For starters, the specs for the Macbook Pro 13 (Spring 2015) are better than the XPS for a similar cost (how much is of course open to interpretation):
  • Intel 3.1 GHz Core i7-5557U vs  3.0 GHz Core i7-5500U Processor
  • 16 GB (optional) vs 8 GB RAM
  • Intel Iris 6100 vs Intel HD Graphics 5500
  • PCIe based SSD vs SATA
  • Non-touch Retina Display vs touch UltraSharp QHD+ (personally I don't see the value yet in having a touch screen on a Linux laptop, especially considering the screen doesn't completely fold over)
  • Magsafe Power Adapter
  • Proven battery life
I do most of my work via SSH to the Linux systems, so the workstation doesn't have to be Linux, although it makes life much less painful. I figured, what the heck, let's try a BSD like system that has a history of awesome battery life.

Without further ado, here are some of my experiences using a Mac and OSX for the first time as a Linux user.

Useful Applications

  • Oh My Zsh - Trying out Zsh shell as an alternative for Bash for the first time, pretty darn cool.
  • Caffeine - Useful for temporarily preventing the laptop from sleeping (don't kill my SSH or VPN connections, dangit!
  • iTerm2 - Really nice terminal replacement for the builtin OSX terminal. Ton's of features like built in Tmux, search, transparent background, it's own built in auto completion (Cmd ;), etc... This part was what got me searching for a new terminal in the first place "Coming from a Unix world? You'll feel at home with focus follows mouse, copy on select, middle button paste, and keyboard shortcuts to avoid mousing."
  • MagicPrefs - This app lets you configure middle mouse paste functionality on the trackpad (set mine to three finger press)
  • XChat Azure - Excellent IRC client
  • TextWrangler - Extremely nice graphical script editor
  • Microsoft Office 2016 Preview - Because I need it Office work

Graphical Text Editor

I use vi/vim extensively on Linux and now on my Macbook Pro. That said, I do like to edit in a GUI text editor as well. After a good bit of searching around, TextWrangler is the (free) one I've been most happy using.

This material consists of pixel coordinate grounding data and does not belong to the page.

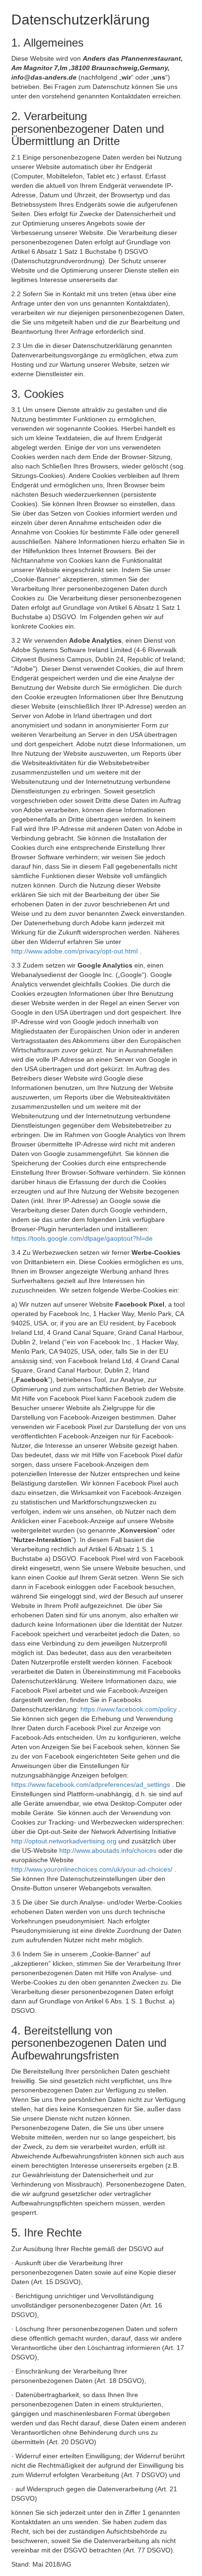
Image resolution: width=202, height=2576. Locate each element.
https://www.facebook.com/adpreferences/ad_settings (91, 1784)
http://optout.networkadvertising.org (64, 1841)
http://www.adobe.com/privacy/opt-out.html (75, 951)
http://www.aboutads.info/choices (108, 1850)
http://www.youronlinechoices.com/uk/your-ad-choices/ (92, 1869)
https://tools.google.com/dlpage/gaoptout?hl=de (82, 1238)
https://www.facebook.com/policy (129, 1709)
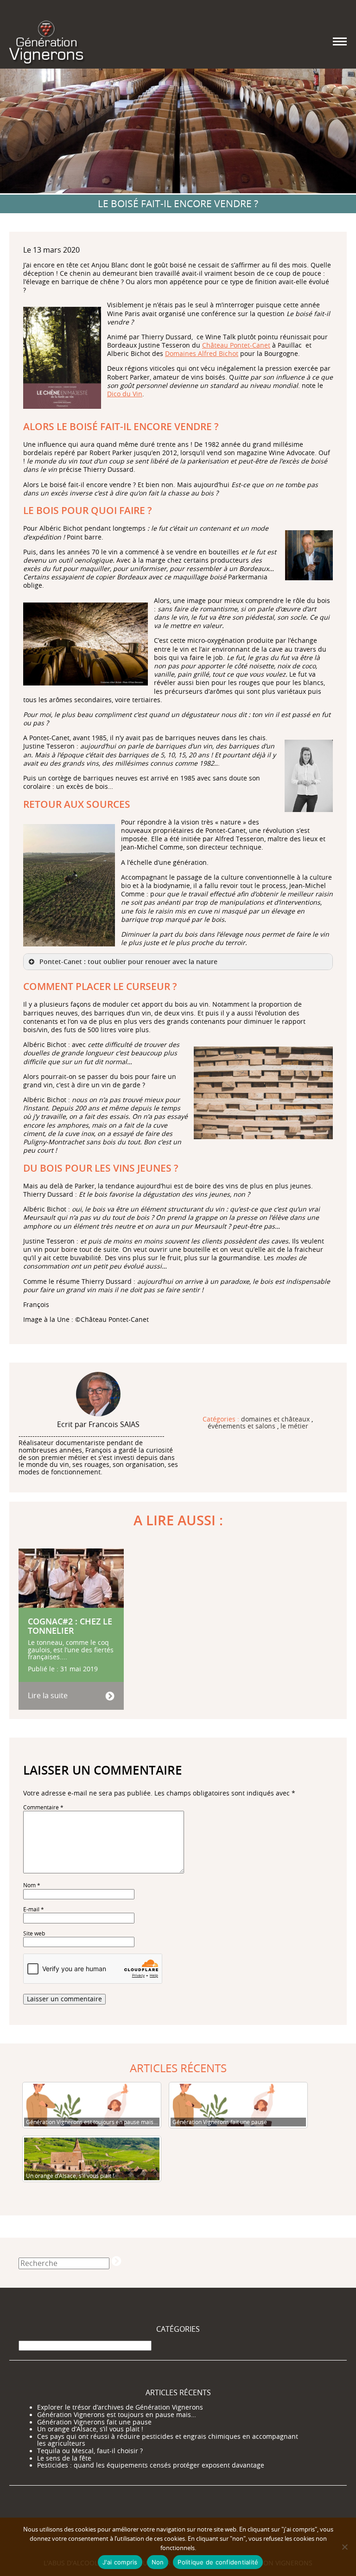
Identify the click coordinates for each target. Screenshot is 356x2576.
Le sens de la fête (64, 2458)
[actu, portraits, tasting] (46, 41)
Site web (34, 1933)
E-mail (33, 1909)
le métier (294, 1426)
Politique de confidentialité (218, 2562)
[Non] (344, 2546)
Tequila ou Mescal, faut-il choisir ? (90, 2451)
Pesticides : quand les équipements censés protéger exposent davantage (150, 2465)
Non (158, 2562)
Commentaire (43, 1807)
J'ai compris (120, 2562)
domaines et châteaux (275, 1419)
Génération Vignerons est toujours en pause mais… (116, 2415)
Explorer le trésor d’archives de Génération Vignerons (120, 2407)
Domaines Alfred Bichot (201, 353)
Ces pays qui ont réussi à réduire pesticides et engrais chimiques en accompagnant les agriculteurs (167, 2440)
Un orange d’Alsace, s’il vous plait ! (90, 2429)
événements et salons (241, 1426)
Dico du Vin (124, 393)
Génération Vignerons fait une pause (94, 2422)
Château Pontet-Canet (236, 345)
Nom (31, 1885)
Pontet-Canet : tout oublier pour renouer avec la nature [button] (128, 961)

The way I understand it, TextWrangler is sort of the little brother to the professional product BBEdit, which adds "its extensive professional feature set including Web authoring capabilities and software development tools". I primarily work with Ruby (shell scripts, not Rails), Perl, Bash, Puppet and other system management type scripting, TextWrangler works very well for these.

One thing I found missing that I use regularly in other editors is the ability to duplicate a line without the cumbersome highlight, copy, paste. Many GUI editors provide this ability using a shortcut like Ctrl + d, or in vi, yy p (yank yank paste).

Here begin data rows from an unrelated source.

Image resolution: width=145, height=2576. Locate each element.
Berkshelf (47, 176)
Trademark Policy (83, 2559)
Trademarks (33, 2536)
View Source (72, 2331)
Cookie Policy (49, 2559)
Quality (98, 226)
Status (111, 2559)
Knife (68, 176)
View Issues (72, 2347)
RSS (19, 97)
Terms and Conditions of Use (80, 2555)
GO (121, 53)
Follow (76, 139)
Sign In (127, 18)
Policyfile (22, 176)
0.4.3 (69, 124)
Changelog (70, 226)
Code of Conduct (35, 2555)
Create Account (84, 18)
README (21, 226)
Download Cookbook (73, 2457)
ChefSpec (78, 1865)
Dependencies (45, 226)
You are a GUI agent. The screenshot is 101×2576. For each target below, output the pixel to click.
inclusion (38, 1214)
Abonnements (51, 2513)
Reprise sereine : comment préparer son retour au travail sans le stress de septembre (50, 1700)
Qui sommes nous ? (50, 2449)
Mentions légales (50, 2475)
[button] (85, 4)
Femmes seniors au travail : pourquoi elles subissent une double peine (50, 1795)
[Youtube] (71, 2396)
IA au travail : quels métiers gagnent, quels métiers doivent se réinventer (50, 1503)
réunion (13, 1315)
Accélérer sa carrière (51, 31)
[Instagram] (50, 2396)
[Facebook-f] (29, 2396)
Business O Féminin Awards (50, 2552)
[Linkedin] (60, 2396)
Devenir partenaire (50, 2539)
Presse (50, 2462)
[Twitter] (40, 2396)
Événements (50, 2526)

After searching around in the keyboard shortcuts a Google search led me to this post which mentioned creating an "AppleScript" to accomplish the task. What tha?

While the code did work, it left both the original and new lines highlighted, which was a bit annoying. I decided I wanted the cursor to remain where it originally was located. By the way, in TextWrangler, the "cursor" is called the "insertion point" both in the documentation and in AppleScript.

So, here's my updated script (my changes are the single lines following each comment):

tell application "TextWrangler"
  tell window 1
    # Get the current position for the cursor so we can pace it back
    set cursorLoc to characterOffset of selection
    select line the (startLine of the selection)
    copy (contents of the selection) as text to myText
    set the contents of the selection to myText & myText
    # Move the cursor back to the first column with a character
    select insertion point before character cursorLoc
  end tell
end tell  

I searched all over the place to get a hint how to place the cursor back in it's original location. As you can see, AppleScript isn't syntactically like Ruby, Perl, Java, etc... It's pretty funky and totally dynamic based on the application being scripted. TextWrangler provides a dictionary, but I didn't find they contents very helpful.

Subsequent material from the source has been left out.